Hikayat dan nasehat kaum terpilih (salafusholih), merupakan wasilah edukasi yang amat penting bagi masyarakat yang kini hidup di era disrupsi. Salafushologi, begitu kami kerap menyebutnya.
Bagi mereka yang pernah mondok atau nyantri, kisah para salaf tentu bukan perkara asing. Bahkan, kerap jadi pemicu para santri untuk seksama mengikuti pelajaran. Sebab di tiap kisahnya, selalu ada tauladan menarik yang tak melulu menggurui.
Salaf di sini, bukan gerakan salafi wahabi atau ideologi tekstual kaku yang memotivasi orang untuk naik kuda, main panah-panahan, dan hobi ngelus-ngelus jenggot lho ya. Bukan.
Ini penting diutarakan lebih awal agar tak salah paham. Salafusholih merupakan para kekasih Allah yang pro sholawatan, pro mauludan, memperingati haul dan, tentu saja, mempelajari kitab-kitab klasik tasawuf.
Sekali lagi, ini penting saya utarakan agar istilah “salaf” tak dicuri gerakan radikal. Istilah salaf harus dikembalikan pada tempatnya. Dikembalikan pada marwah dan identitas ramah yang bil hikmah wal mauidzah hasanah (dengan hikmah dan pelajaran yang baik).
Salafushalih, dalam tarikh Islam, dikenal sebagai generasi terbaik yang pernah lahir di muka bumi pasca wafatnya Kanjeng Nabi Muhammad Saw. Para ulama membaginya menjadi tiga golongan: sahabat nabi, tabi’in, dan tabi’ut tabi’in.

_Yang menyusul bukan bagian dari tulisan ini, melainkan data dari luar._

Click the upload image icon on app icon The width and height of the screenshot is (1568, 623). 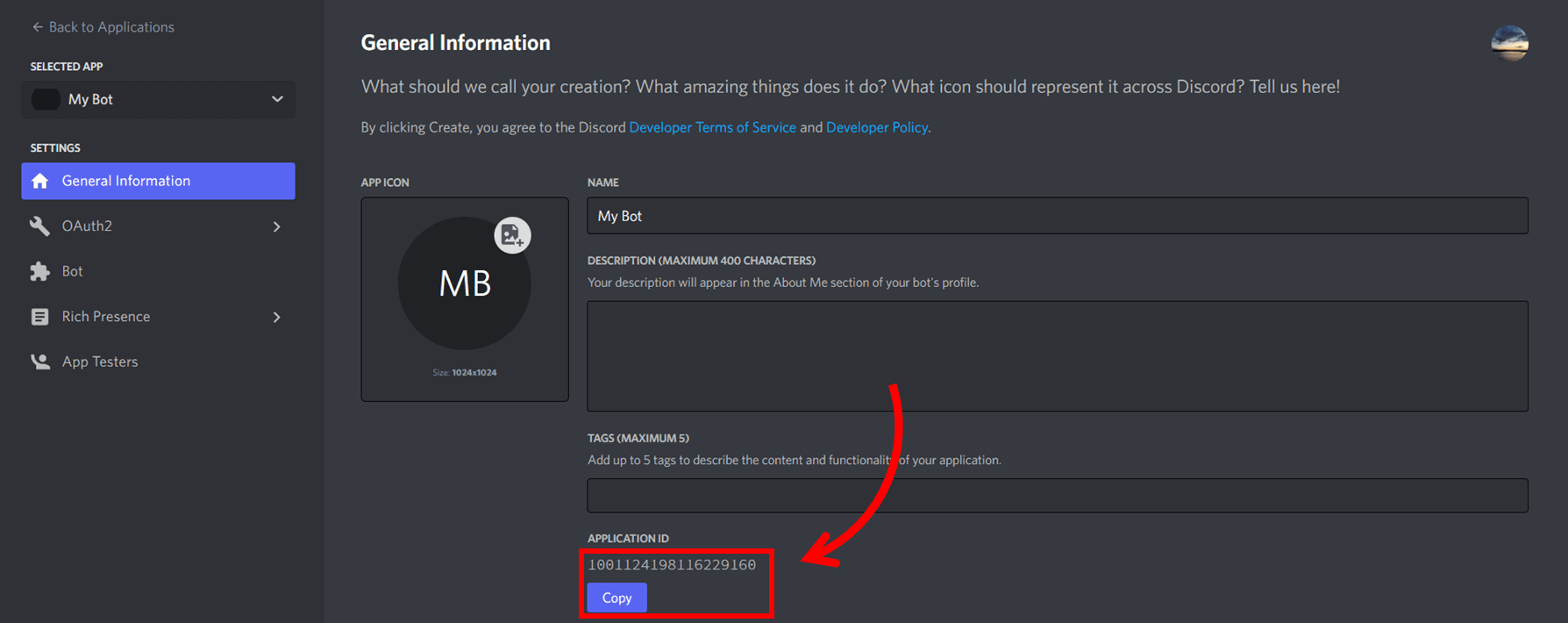coord(512,235)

Setelah tiga generasi utama itu, estafetnya dilanjut generasi penerus yang kelak kita kenal sebagai para ulama Ahlussunah wal Jamaah, yang bisa ditandai dengan prinsip dan metode dakwah: bil hikmah wal mauidzah hasanah.
Ulama Ahlussunah wal Jamaah, merupakan ulama berpegang tradisi. Sehingga mereka yang tekstual dan suka ngajak berkuda dan main panah-panahan, tentu bukan pada kategori ini.

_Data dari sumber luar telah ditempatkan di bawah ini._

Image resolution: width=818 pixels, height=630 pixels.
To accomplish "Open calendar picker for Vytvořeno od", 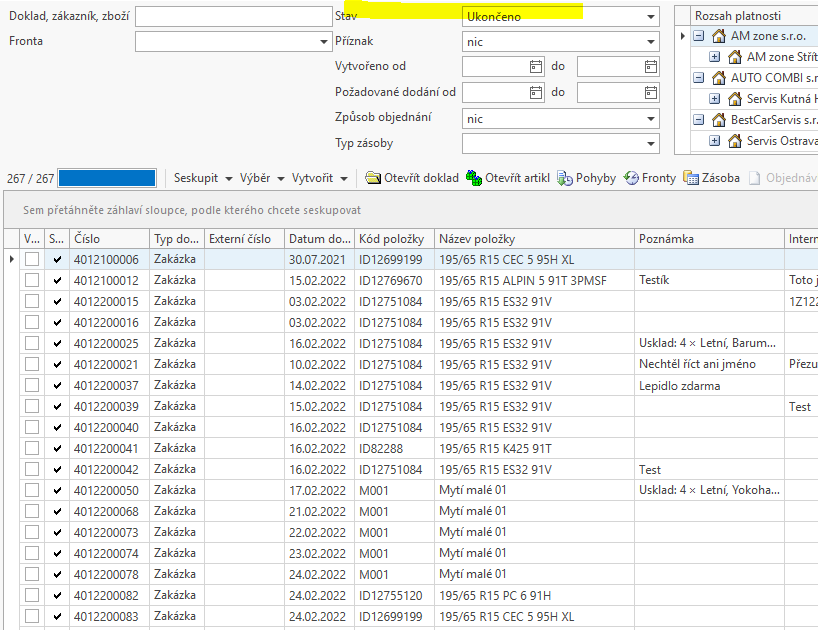I will pos(536,67).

Hikayat para Salafusholih merupakan mutiara yang amat lama terlupakan oleh ranah pendidikan modern. Padahal, selain jumlah kisahnya melebihi jumlah provinsi yang ada di Indonesia, dari sosok mereka, banyak tauladan positif yang bisa diunduh para pembelajar hari ini.
Kisah dan hikayat para Salafusholih, merupakan wasilah pembelajaran yang sangat penting bagi anak-anak sekolah. Selain memberi tauladan moral di tengah kemerosotan zaman, mempelajari kehidupan Salafussholih juga melatih pelajar untuk “aktif” jadi pendengar dan pembaca yang baik.
Kita tahu, era digital membuat banyak anak sulit jadi pendengar dan pembaca (keadaan) yang baik. Sebab, semua hal kerap dilandaskan pada prinsip kompetisi dan persaingan kapitalistik, sampai lupa pada konsep dedikasi dan pengorbanan.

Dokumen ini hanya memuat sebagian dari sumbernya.